Overcoming the Anxiety of Terrorism

by Michael Maccoby and Charles Heckscher

The terrorist attacks leave their marks on our psyches. There is shock, for some trauma, and the pain of loss. We have also lost trust in the safety of our surroundings. We become wary and anxious. Anxiety is different from fear which implies a specific threat that provokes fight or flight. Fear can be met with courage. Anxiety implies a generalized sense of danger which we are powerless to eradicate. Studies show that continued anxiety causes debilitating depression. To bind anxiety and maintain our sanity we seek meaning and action that strengthens our confidence.

The role of leadership—local and national—becomes exceptionally important in binding the anxiety caused by the terrorists. Mayor Rudy Giuliani modeled productive meaning and action for New Yorkers: caring, helping, working together to rebuild a great city. It is much harder to model productive meaning and action for the whole country. But it is essential that we bind our anxiety in a way that directs us to grapple with its cause.

So far, the only meaning offered by our national leaders is that of freedom vs. the enemies of freedom, civilization vs. barbarism. And the indicated actions are war against the perpetrators and those who have aided them plus increased internal security. Can this definition of meaning lead to actions that snuff out terrorism? Will it overcome our anxiety?

According to observers who have studied terrorism in different parts of the world, we cannot deal effectively with terrorists unless we understand them. The middle-eastern terrorists come from cultures of anxiety caused by oppression, corruption, and hopelessness. Some of them see themselves as freedom fighters, and they see us as supporting the repressive regimes in their home countries. They follow leaders like Osama bin Laden who bind their anxiety by focusing it on the U.S. as the enemy who has caused their misery.

What can the United States and its allies do that will lessen our anxiety and focus our energies in a positive direction. First of all, we need to accept the reality that this will be a lengthy struggle. If we believe we can end the threat merely by bombing Afghanistan or any other country that harbors terrorists, and there are many, we run the risk of making more enemies willing to lose their lives because family members have been killed and they admire the terrorists.

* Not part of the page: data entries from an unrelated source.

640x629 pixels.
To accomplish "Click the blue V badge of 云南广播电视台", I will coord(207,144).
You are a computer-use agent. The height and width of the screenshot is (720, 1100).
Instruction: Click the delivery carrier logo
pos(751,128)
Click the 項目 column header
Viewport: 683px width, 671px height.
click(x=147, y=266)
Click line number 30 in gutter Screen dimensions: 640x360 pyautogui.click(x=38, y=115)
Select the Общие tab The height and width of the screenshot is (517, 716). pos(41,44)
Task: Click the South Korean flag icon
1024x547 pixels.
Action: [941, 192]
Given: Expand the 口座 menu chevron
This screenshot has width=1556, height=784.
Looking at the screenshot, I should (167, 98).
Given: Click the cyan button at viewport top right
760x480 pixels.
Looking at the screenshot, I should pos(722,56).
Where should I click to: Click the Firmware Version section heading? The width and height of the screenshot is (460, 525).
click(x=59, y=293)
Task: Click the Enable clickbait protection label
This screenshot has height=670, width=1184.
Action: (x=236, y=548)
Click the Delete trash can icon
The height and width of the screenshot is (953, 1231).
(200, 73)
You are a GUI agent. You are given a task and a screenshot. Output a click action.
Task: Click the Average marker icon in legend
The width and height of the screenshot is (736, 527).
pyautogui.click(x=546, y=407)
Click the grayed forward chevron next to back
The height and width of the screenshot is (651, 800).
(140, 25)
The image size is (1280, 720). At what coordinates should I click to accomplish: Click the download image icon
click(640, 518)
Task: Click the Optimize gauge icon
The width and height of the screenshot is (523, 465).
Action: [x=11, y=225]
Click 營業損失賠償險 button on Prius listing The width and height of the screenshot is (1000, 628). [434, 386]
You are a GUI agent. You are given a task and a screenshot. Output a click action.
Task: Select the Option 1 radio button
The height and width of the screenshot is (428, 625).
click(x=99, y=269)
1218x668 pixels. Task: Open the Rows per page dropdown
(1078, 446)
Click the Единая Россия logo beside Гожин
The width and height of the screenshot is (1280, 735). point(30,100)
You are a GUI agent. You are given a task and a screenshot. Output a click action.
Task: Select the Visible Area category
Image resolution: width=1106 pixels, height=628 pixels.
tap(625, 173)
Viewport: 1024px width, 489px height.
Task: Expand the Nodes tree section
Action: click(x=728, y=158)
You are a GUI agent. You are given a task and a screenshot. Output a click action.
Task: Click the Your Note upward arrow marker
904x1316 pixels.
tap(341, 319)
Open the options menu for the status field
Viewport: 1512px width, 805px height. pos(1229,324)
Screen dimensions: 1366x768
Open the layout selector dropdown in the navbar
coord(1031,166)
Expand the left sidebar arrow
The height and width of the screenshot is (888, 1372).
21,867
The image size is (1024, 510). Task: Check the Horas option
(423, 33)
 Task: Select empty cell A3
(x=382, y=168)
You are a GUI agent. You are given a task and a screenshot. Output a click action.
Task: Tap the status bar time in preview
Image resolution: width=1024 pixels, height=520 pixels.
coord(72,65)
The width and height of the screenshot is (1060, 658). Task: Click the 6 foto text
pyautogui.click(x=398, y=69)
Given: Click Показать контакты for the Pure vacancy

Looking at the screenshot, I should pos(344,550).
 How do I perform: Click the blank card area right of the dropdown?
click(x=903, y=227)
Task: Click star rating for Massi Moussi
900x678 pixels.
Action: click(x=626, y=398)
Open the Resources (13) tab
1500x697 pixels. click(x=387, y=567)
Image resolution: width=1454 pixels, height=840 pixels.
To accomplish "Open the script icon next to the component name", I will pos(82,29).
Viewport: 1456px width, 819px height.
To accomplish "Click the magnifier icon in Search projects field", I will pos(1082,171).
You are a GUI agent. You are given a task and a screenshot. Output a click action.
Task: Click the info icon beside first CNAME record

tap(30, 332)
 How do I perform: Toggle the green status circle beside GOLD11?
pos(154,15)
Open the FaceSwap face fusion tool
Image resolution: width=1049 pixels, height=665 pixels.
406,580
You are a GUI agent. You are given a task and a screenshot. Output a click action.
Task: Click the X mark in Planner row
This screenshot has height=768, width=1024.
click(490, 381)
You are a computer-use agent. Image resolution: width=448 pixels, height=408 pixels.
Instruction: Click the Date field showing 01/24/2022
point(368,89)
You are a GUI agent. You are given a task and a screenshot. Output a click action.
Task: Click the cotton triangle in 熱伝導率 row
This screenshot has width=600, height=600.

If as it seems likely this terrorism is not a policy of state but an extreme expression of destructiveness against the mighty machinery of capitalism, it appears to be so widespread that it cannot be rooted out by force alone: it exists among our own citizens and our own allies as well as in distant countries. We cannot win the struggle unless we build an understanding of these people with the help of friends in these countries who also have a stake in the struggle against terrorism.

Talk of understanding at a moment like this is controversial. It smacks of weakness, appeasement, and self blame. The terrorism that has afflicted us is evil; we must be resolute and fight against it. Some people we have spoken with believe that trying to understand it would undermine that resolve. They argue that once we have taken a moral stand and have identified evil, time for understanding ceases and time for action begins.

We can sympathize with this view. Our nation has grown confused about making judgments. As we have expanded the range and diversity of our culture, and as we have confronted racism and other forms of discrimination, an unease has grown: how can we know what is right and wrong, as opposed to just a cultural difference? Some have come too close to saying that there is no ground for moral judgment at all: that everything is relative, that there is no right or wrong but only differences in values and experience. So there is now almost a sense of relief that the judgment on terrorism is so clear and widely shared, that we can finally unite again around it. And yet that unity carries a danger: it threatens to blind us to the feelings and beliefs of those whose support we will need to succeed in this struggle.

The error is in thinking that judgment and understanding are in conflict: that if you understand someone you can’t judge him, and if you judge him you cannot understand him. Our problem now is to do both. We can understand why some would be driven to kill innocent civilians: we have done the same in wartime and when we felt our nation was at risk. Furthermore, we have had terrorists in our own country, driven by much of the same hatred of modern values that drives Osama bin Laden.

Such understanding need not reduce the clarity of the judgment that these acts are evil, nor our resolve to defend ourselves and defeat the terrorists and their supporters. But understanding can help to guide our action so that it is effective in winning the allies we need. At the same time that we build the military machinery to attack, we must build the machinery of dialogue. We must meet with those who are not terrorists but who believe that we are trying to destroy their way of life and their most cherished values. We must meet not only with the modernists in the middle east, but also those people who believe that “liberty” is a word used to justify self-indulgence and tolerance of sin. We must adjust our own behavior to recognize their values as far as we can without supporting and comforting evil. We must try to communicate our conviction that tolerance is a foundation for peace.

Will this effort bind our anxiety? Not all of it. But it can strengthen support from allies throughout the world. It can increase hope that we are not only directly attacking evil but digging at its roots. And it can engage the thinking and energies of our best minds in building understanding and support for democracy and development that includes parts of the world where people now feel hopeless.